Reproduce every one of the following items word for word, keeping them in the same order.

Dataset content:

==*==

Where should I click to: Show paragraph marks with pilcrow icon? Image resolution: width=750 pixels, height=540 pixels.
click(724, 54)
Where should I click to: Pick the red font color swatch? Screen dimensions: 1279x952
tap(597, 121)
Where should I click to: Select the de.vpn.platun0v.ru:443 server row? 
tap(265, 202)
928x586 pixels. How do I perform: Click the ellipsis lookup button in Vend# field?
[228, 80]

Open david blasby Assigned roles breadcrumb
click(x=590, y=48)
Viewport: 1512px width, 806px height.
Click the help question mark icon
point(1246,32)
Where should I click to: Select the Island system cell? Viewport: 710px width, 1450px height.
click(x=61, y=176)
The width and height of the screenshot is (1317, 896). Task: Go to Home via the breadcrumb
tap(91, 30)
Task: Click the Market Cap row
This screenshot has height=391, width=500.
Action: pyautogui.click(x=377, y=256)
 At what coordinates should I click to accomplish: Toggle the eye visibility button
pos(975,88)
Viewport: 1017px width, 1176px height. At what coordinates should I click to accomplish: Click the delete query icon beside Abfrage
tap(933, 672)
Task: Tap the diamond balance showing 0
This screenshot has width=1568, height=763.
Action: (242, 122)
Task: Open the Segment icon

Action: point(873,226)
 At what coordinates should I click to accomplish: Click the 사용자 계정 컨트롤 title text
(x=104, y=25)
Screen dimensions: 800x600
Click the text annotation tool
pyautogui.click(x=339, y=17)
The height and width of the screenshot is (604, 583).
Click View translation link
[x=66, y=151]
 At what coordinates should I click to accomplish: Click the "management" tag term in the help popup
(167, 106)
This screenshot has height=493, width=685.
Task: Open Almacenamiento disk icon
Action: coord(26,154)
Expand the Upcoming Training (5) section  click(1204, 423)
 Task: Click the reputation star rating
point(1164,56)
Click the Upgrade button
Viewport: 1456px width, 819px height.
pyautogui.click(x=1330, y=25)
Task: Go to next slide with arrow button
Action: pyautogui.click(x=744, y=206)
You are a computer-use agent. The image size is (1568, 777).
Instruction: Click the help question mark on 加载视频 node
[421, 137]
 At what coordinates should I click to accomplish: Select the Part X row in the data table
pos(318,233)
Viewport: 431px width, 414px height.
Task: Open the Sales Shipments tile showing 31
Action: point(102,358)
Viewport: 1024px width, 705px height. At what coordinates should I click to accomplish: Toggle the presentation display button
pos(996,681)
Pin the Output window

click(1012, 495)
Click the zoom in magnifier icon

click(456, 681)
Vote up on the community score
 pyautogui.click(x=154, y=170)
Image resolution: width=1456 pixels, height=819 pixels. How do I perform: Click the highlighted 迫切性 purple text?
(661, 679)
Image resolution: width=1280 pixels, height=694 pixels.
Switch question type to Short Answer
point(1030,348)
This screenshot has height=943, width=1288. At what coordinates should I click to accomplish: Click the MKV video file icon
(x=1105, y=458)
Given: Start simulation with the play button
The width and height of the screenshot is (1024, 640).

==*==

The completed task:
Where should I click to: Show paragraph marks with pilcrow icon? Image resolution: width=750 pixels, height=540 pixels.
click(724, 54)
Where should I click to: Pick the red font color swatch? Screen dimensions: 1279x952
tap(597, 121)
Where should I click to: Select the de.vpn.platun0v.ru:443 server row? 
tap(265, 202)
928x586 pixels. How do I perform: Click the ellipsis lookup button in Vend# field?
[228, 80]

Open david blasby Assigned roles breadcrumb
click(x=590, y=48)
Viewport: 1512px width, 806px height.
Click the help question mark icon
point(1246,32)
Where should I click to: Select the Island system cell? Viewport: 710px width, 1450px height.
click(x=61, y=176)
The width and height of the screenshot is (1317, 896). Task: Go to Home via the breadcrumb
tap(91, 30)
Task: Click the Market Cap row
This screenshot has height=391, width=500.
Action: pyautogui.click(x=377, y=256)
 At what coordinates should I click to accomplish: Toggle the eye visibility button
pos(975,88)
Viewport: 1017px width, 1176px height. At what coordinates should I click to accomplish: Click the delete query icon beside Abfrage
tap(933, 672)
Task: Tap the diamond balance showing 0
This screenshot has width=1568, height=763.
Action: (242, 122)
Task: Open the Segment icon

Action: point(873,226)
 At what coordinates should I click to accomplish: Click the 사용자 계정 컨트롤 title text
(x=104, y=25)
Screen dimensions: 800x600
Click the text annotation tool
pyautogui.click(x=339, y=17)
The height and width of the screenshot is (604, 583).
Click View translation link
[x=66, y=151]
 At what coordinates should I click to accomplish: Click the "management" tag term in the help popup
(167, 106)
This screenshot has height=493, width=685.
Task: Open Almacenamiento disk icon
Action: coord(26,154)
Expand the Upcoming Training (5) section  click(1204, 423)
 Task: Click the reputation star rating
point(1164,56)
Click the Upgrade button
Viewport: 1456px width, 819px height.
pyautogui.click(x=1330, y=25)
Task: Go to next slide with arrow button
Action: pyautogui.click(x=744, y=206)
You are a computer-use agent. The image size is (1568, 777).
Instruction: Click the help question mark on 加载视频 node
[421, 137]
 At what coordinates should I click to accomplish: Select the Part X row in the data table
pos(318,233)
Viewport: 431px width, 414px height.
Task: Open the Sales Shipments tile showing 31
Action: point(102,358)
Viewport: 1024px width, 705px height. At what coordinates should I click to accomplish: Toggle the presentation display button
pos(996,681)
Pin the Output window

click(1012, 495)
Click the zoom in magnifier icon

click(456, 681)
Vote up on the community score
 pyautogui.click(x=154, y=170)
Image resolution: width=1456 pixels, height=819 pixels. How do I perform: Click the highlighted 迫切性 purple text?
(661, 679)
Image resolution: width=1280 pixels, height=694 pixels.
Switch question type to Short Answer
point(1030,348)
This screenshot has height=943, width=1288. At what coordinates should I click to accomplish: Click the MKV video file icon
(x=1105, y=458)
Given: Start simulation with the play button
The width and height of the screenshot is (1024, 640).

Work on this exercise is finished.